Great article. More QoS article will be great.


Min (guest)
August 10, 2011 at 4:24 a.m. UTC

Thanks Jeremy, it's a very Good article. I realized that this is a article about 2 year ago. There are some changes to the "max-reserved-bandwidth" in newer IOS releases.

"Effective with Cisco IOS XE Release 2.6, Cisco IOS Release 15.0(1)S, and Cisco IOS Release 15.1(3)T, the max-reserved bandwidth command is hidden. "

"Effective with Cisco IOS XE Release 3.2S, the max-reserved bandwidth command is replaced by a modular QoS CLI (MQC) command (or sequence of MQC commands). "

From IOS XE Release 3.2S, the "max-reserved bandwidth" command has been replaced by following "MQC Command Sequence:

Router(config)# policy-map policy-map-name

Router(config-pmap)# class class-default

Router(config-pmap-c)# bandwidth {bandwidth-in-kbps | remaining percent percentage | percent percentage}

"

Have you got a chance to test how the new commands used?
Looks like it increases the bandwidth (as the way you described in the first part of your article) instead of modify the reserved bandwidth percentage.

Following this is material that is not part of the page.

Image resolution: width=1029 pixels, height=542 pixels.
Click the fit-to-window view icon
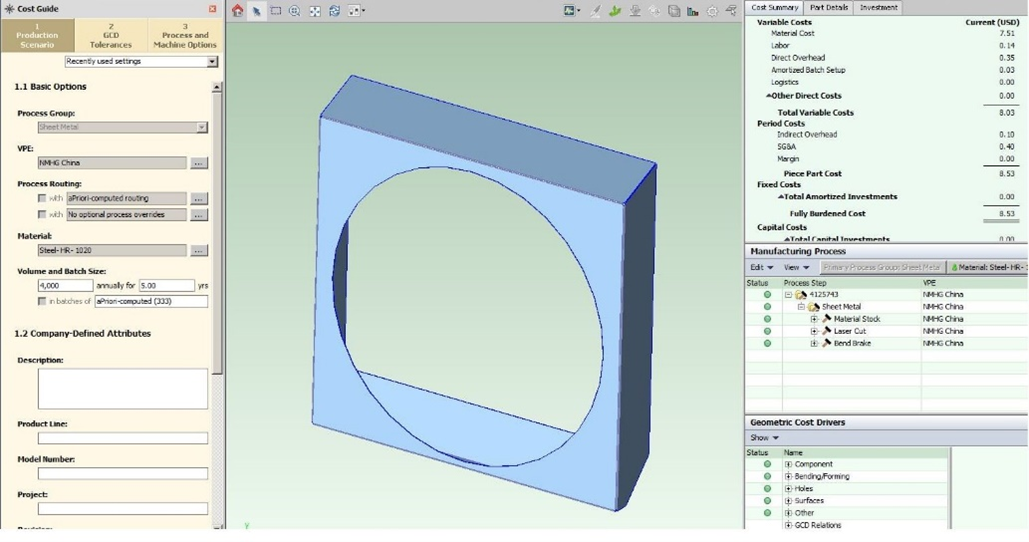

Suggest you write up an follow-up article to further explain this new commands.


Ioan (guest)
November 17, 2011 at 8:54 a.m. UTC

I have not test or checked. However my understanding is that if bandwidth statement is used under class default the max-reserved-bandwidth is uselles. The default of max-reserved-bandwidth reserves 25% for class-default, so if bandwitdh is set for class default "max-reserved-bandwidth" will have no effect.


BR (guest)
December 23, 2011 at 2:06 p.m. UTC

Hello,

What If I have 80% EF Traffic and the circuit bandwidth is 100mbps. The interface is GigabiEthernet. Is it necessary to configure the max-reserved-bandwidth to 80??? Or is it ok If I max it out to 100?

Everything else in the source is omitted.